Vor 78 Jahren wurden auf Befehl des türkischen Generalleutnants Mustafa Muğlalı 33 Kurden in Wan an der Grenze zum Iran mit gefesselten Händen erschossen. Das Massaker vom 30. Juli 1943 am Rande des Baches Sefo wurde damit begründet, dass die Dorfbewohner Schmuggler seien und ständig illegal die türkisch-iranische Grenze überquert hätten. Erst als sieben Jahre später ein Überlebender von dem Massenmord berichtete, wurde Muğlalı zunächst zum Tode und später zu lebenslanger Freiheitsstrafe verurteilt.

Genau an dieser Stelle errichtet der türkische Staat eine Grenzmauer zwischen Nord- und Ostkurdistan. Das teilte Provinzgouverneur M. Emin Bilmez vor einigen Tagen mit. Bereits vorher sind Gräben gezogen und eine Verbotszone eingerichtet worden, daher können die Dorfbewohner ihr Land nicht bestellen und ihre Tiere nicht weiden lassen. Mit der Errichtung der Mauer werden die Anwohner einen Kilometer von der Grenze entfernt gehalten. Die Dorfbewohner, die Ländereien innerhalb des Sperrgebiets haben, erwartet eine schwere Zeit.

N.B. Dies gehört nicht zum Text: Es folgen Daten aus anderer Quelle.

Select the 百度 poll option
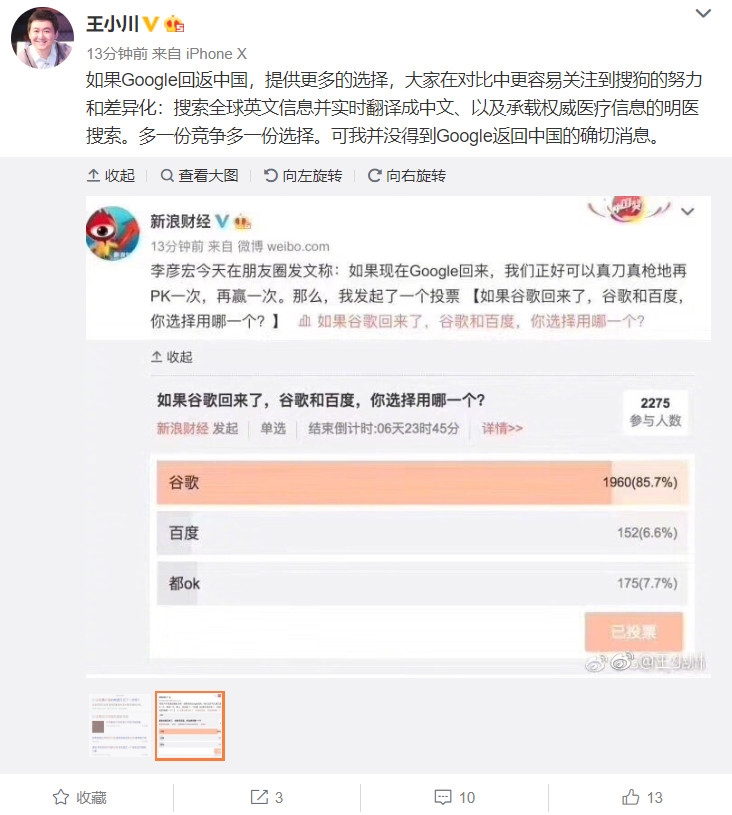The image size is (732, 815). pyautogui.click(x=422, y=533)
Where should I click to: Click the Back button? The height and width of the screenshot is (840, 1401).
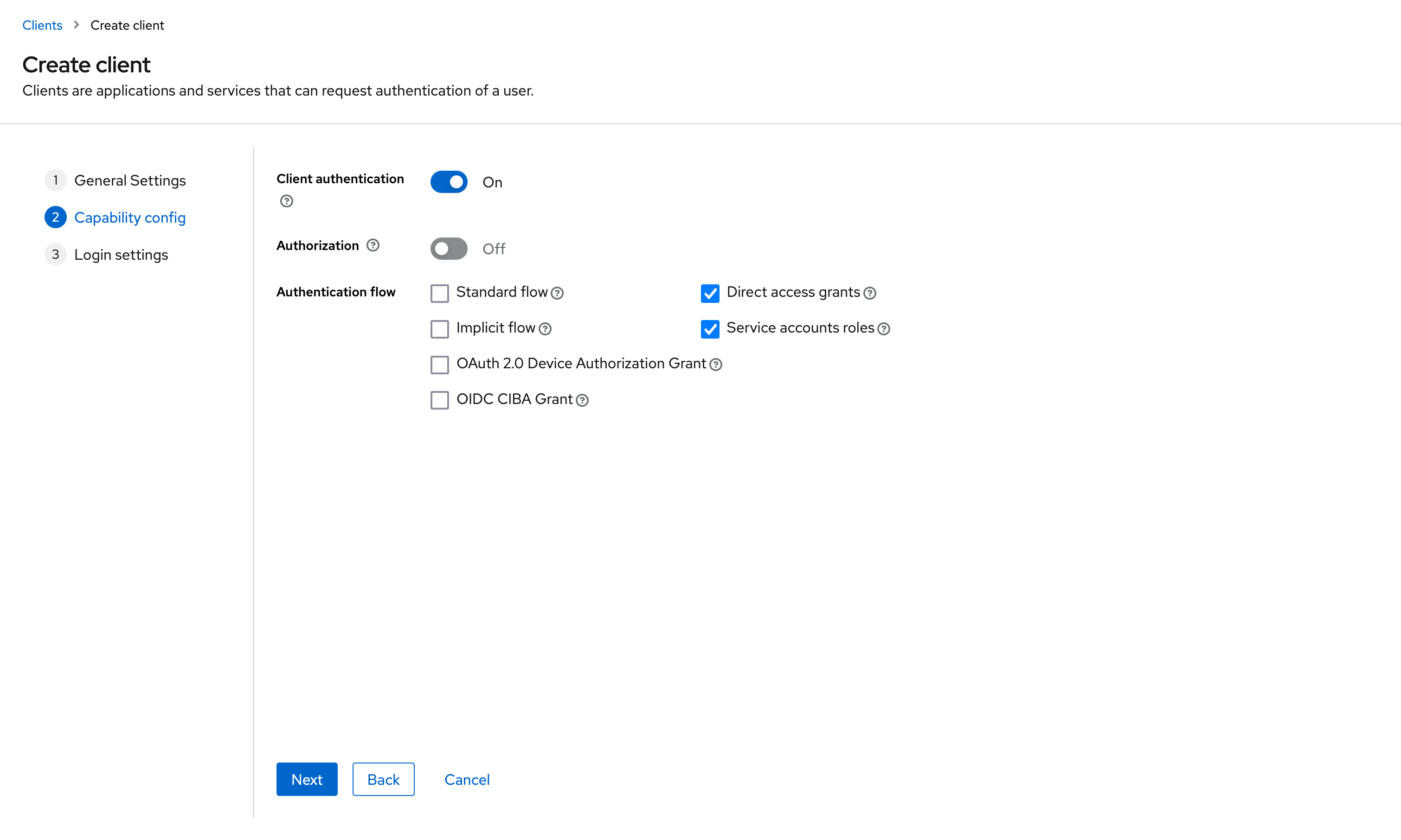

Regierungen ändern sich, aber der Staat bleibt“

Das Dorf Sirimli im Kreis Mehmûdî (tr. Saray) liegt in unmittelbarer Nähe zur iranischen Grenze. Die meisten der 33 erschossenen Kurden stammten von hier. Damals wie heute leiden sie unter dem staatlichen Vorgehen. Cizeyir Özkaplan hat bei dem Massaker vor 78 Jahren Verwandte verloren. Das damalige Blutbad ist nach wie vor unvergessen im Dorf, sagt er:. „33 Menschen sind unschuldig hingerichtet worden. Die Regierungen ändern sich, aber der Staat bleibt. Wir warten immer noch darauf, dass der Staat um Vergebung bittet. Stattdessen errichtet er jetzt eine Mauer, die zu weiterem Elend führen wird – als ob er das Massaker noch einmal bestätigen möchte. Die Menschen hier sind die Nachkommen der damals Ermordeten. Wir fordern bereits seit längerer Zeit, dass dort ein Mahnmal errichtet wird. Die Verbotszone ist jetzt noch ausgeweitet worden. Wir können immer noch nicht an den Ort des Massakers gehen und die Toten von damals haben seit 78 Jahren nicht einmal ein Grab.“

Die gesamte Region wird militärisches Sperrgebiet“

Laut Özkaplan ist an der Grenze zunächst Stacheldraht in einer Breite von fünf Metern gezogen worden, anschließend wurden tiefe Gräben errichtet. „Diese Gräben besetzen unser Gelände und schaden uns sehr. Wir leben hier von Ackerbau und Viehzucht und können unsere Tiere nicht weiden lassen. Das ist ein großes Problem für uns. Wenn die Mauer direkt auf der Grenzlinie verlaufen würde, wäre es etwas anderes, aber teilweise reicht sie 500 Meter auf unser Gelände und es soll verboten werden, sich der Mauer 500 Meter zu nähern. Das wäre das Ende für die Landwirtschaft hier. Die gesamte Region wird dann zu militärischem Sperrgebiet“, erklärt der Dorfbewohner.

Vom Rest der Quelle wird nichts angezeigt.